Had a bit of a demo/talk about Postgresql and then a bit on current hot
topic of memory (safety)

Postgresql seems to be the premiere open source DBMS.

It has many datatypes that can be used, as well as options to compose
additional types.

Its Gui Interface, pgadmin 4 is very full featured.
It is moderately fat.

One downside compared with Firebird is no embedded mode.

I Originally started looking at it, because it comes with encryption as
standard, and also it has been on my list of databases to look at for a
long time.

Firedac comes with drivers to drive Postgresql.

Postgresql has odbc compatibility.

There are a number of commercial providers of database drivers for
delhpi for Postgresql.

https://www.postgresql.org/download/products/2-drivers-and-interfaces/

Zeoslib also has support for Postgresql.

Version 15 of Postgresql (The one I installed) has changed handling of
numbers followed by a non numeric value. Previous versions it assumed it
was a word following the number, now it doesn’t like them, and needs the
space.

Firedac on the versions of Delphi I tested (10.1, 11.2) has a bug/issue where
it generates code that ends in something like 1234566ORDER BY OID:

'SELECT OID, ENUMLABEL ’ +
'FROM PG_CATALOG.PG_ENUM ’ +
'WHERE ENUMTYPID = ’ + sId +
‘ORDER BY OID’); ← Needs a space in front of ORDER

It (presumably) used to work with older versions of Postgresql, but now
invokes an exception.

Copying and altering the offending source file, compiling it to a dcu
and including this in the build got it to work ok.

This was found by inspecting a trace from Wireshark.
Which was in itself quite interesting.
(Conveniently encryption not currently/default enabled)
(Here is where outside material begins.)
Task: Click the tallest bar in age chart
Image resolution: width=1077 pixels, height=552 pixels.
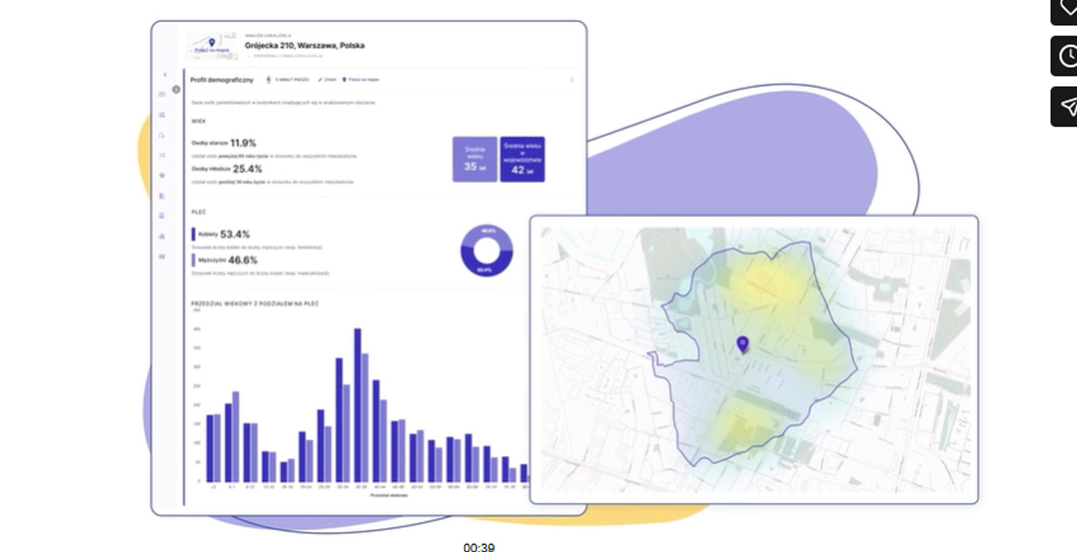Action: (x=357, y=405)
Input query was a simple ‘select * from table;’
That query was there in the trace, but there is SO MUCH stuff that
Firedac wraps around it.

Also while testing, I found Firedac didn’t handle fields of type TEXT
well. I rarely use text/blob fields, and much less likely arrays of
them. I was able to use cast to work around the issue at least in the
short term.

Also on Delphi 10.1 it could not handle a field of type TSVECTOR though
this field type appeared to be recognized in Delphi 11.2.
PostgreSQL.pdf (37.1 KB)

(Memory section to follow)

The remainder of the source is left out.